[Extracted records]
------------------------------------------------

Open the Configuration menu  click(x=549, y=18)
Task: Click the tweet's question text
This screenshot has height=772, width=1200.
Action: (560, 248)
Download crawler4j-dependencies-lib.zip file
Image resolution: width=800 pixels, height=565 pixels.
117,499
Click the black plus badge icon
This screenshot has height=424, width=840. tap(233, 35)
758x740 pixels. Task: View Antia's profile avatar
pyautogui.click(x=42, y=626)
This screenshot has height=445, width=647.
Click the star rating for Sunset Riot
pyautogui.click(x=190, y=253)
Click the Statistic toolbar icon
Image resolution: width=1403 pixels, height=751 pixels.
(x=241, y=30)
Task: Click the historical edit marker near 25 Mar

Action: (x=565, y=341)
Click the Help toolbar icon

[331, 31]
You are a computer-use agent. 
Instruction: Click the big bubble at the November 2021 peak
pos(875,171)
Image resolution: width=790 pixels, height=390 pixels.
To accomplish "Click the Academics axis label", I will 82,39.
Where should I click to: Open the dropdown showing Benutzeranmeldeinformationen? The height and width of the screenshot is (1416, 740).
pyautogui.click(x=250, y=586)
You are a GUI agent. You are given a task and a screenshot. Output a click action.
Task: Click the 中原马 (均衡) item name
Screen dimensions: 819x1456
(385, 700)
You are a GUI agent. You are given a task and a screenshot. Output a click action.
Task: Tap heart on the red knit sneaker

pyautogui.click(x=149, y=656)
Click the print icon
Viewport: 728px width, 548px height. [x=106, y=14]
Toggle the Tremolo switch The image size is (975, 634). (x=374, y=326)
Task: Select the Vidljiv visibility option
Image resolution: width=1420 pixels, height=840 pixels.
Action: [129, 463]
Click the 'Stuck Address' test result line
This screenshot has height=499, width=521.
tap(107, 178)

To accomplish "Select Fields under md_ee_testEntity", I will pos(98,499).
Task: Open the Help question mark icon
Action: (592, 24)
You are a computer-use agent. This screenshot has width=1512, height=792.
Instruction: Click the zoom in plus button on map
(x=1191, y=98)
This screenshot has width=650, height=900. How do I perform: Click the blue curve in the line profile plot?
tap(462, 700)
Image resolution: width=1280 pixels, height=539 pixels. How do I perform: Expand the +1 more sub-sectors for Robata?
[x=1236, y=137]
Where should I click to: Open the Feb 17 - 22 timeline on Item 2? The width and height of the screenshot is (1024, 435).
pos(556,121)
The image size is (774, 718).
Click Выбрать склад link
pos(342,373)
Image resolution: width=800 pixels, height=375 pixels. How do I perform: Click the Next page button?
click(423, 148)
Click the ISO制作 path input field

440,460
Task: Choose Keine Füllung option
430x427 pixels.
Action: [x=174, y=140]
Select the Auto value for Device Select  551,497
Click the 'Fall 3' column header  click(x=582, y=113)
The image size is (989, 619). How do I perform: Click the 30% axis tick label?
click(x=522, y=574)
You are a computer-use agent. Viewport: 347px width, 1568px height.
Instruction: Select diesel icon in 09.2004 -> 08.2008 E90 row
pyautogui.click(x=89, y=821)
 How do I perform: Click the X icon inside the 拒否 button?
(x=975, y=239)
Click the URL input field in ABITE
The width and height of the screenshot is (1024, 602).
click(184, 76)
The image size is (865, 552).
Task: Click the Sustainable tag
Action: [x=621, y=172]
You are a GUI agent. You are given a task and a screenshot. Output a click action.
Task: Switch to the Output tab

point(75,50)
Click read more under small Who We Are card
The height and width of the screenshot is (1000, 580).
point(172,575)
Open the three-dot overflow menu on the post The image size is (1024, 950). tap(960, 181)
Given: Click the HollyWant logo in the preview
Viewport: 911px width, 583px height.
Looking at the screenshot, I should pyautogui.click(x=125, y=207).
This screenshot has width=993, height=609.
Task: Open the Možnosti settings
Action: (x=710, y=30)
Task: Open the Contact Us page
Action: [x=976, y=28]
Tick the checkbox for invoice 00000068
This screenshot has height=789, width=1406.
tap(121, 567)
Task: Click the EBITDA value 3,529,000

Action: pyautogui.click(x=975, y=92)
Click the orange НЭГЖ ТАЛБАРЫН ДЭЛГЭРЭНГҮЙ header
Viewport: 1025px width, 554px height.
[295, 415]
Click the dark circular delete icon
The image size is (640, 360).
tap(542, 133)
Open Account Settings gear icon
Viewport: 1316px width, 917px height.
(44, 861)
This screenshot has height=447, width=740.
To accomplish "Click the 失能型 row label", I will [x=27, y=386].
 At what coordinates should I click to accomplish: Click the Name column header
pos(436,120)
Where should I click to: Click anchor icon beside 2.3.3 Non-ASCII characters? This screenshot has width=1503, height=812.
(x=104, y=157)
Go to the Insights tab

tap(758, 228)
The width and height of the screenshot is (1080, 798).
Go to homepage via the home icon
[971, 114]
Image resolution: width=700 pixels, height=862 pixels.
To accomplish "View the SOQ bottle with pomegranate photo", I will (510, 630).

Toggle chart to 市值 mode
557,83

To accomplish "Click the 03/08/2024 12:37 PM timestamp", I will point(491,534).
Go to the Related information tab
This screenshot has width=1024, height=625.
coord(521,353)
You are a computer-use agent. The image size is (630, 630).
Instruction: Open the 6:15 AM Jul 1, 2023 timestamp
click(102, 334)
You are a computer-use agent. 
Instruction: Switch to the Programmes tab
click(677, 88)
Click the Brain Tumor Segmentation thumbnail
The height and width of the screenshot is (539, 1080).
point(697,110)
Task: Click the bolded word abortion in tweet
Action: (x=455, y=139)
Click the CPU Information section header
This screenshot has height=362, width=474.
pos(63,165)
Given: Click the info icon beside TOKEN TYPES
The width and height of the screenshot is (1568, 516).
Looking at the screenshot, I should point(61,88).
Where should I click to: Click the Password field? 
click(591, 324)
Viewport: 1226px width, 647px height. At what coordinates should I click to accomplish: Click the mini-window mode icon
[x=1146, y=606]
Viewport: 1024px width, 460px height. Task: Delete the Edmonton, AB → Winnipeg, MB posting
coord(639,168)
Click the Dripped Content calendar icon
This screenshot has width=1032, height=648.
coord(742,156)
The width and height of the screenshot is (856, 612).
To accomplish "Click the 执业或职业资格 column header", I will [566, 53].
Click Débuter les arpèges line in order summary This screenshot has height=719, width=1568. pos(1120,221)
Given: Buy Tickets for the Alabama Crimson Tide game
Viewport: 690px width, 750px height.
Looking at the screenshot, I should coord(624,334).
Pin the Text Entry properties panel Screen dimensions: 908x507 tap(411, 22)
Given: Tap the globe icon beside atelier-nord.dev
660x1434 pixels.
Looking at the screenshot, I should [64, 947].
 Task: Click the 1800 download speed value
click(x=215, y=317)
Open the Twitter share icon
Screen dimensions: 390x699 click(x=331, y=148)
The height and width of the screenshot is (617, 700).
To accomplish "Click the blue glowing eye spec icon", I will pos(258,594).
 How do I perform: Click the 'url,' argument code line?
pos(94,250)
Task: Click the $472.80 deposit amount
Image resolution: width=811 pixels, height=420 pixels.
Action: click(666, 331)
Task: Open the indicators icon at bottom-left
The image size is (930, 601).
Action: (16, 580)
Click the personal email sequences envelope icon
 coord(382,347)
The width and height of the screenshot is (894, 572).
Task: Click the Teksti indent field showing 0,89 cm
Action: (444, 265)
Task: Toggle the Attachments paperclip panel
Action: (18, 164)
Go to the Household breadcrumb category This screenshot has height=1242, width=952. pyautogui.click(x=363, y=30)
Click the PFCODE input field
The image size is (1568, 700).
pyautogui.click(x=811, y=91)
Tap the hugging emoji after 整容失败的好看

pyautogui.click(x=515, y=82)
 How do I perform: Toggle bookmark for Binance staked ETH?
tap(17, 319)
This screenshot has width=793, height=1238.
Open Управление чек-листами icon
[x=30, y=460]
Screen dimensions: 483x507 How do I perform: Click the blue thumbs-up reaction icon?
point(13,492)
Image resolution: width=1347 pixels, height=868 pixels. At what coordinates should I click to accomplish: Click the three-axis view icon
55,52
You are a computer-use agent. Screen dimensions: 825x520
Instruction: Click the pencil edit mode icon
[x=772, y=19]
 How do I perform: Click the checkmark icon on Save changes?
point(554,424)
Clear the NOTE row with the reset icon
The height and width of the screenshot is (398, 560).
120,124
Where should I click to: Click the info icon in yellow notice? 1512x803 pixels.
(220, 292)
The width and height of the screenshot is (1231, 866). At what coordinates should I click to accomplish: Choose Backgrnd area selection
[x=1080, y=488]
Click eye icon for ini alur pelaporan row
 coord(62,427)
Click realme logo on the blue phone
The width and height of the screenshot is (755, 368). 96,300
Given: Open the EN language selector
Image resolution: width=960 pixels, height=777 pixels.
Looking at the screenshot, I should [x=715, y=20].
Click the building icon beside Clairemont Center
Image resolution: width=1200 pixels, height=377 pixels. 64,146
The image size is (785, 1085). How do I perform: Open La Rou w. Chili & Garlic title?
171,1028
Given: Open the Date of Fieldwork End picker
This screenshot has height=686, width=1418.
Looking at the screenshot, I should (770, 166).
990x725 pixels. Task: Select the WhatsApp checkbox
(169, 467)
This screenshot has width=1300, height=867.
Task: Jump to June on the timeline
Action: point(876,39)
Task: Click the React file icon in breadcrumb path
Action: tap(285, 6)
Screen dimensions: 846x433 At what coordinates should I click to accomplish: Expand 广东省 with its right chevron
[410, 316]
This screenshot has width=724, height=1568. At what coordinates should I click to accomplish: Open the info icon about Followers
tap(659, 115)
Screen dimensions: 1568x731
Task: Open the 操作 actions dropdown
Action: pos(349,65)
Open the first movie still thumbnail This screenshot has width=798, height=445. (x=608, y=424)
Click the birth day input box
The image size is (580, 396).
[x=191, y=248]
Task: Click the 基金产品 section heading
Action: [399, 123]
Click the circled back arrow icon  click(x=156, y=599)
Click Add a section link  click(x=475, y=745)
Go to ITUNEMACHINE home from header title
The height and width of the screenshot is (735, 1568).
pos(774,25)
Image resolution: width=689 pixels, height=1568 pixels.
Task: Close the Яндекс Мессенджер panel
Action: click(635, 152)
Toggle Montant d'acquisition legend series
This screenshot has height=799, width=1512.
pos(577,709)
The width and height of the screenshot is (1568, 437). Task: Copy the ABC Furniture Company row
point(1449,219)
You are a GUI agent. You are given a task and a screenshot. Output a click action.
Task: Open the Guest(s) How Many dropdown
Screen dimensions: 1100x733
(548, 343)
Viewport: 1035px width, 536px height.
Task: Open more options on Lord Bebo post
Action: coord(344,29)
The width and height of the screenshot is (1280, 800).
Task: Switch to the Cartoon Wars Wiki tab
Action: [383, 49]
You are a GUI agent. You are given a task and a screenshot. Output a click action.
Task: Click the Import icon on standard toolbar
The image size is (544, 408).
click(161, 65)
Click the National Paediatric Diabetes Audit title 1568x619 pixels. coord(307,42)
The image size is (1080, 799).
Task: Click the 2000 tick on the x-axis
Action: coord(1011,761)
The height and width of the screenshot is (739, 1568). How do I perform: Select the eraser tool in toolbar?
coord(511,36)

------------------------------------------------

■ **Instructions for the task**
Go through the entries. Report every line that contains the word "computer".

■ **Exercise response**
You are a computer-use agent. 
You are a computer-use agent. This screenshot has width=1512, height=792.
You are a computer-use agent. Viewport: 347px width, 1568px height.
You are a computer-use agent. The image size is (630, 630).
You are a computer-use agent. 
You are a computer-use agent. Screen dimensions: 825x520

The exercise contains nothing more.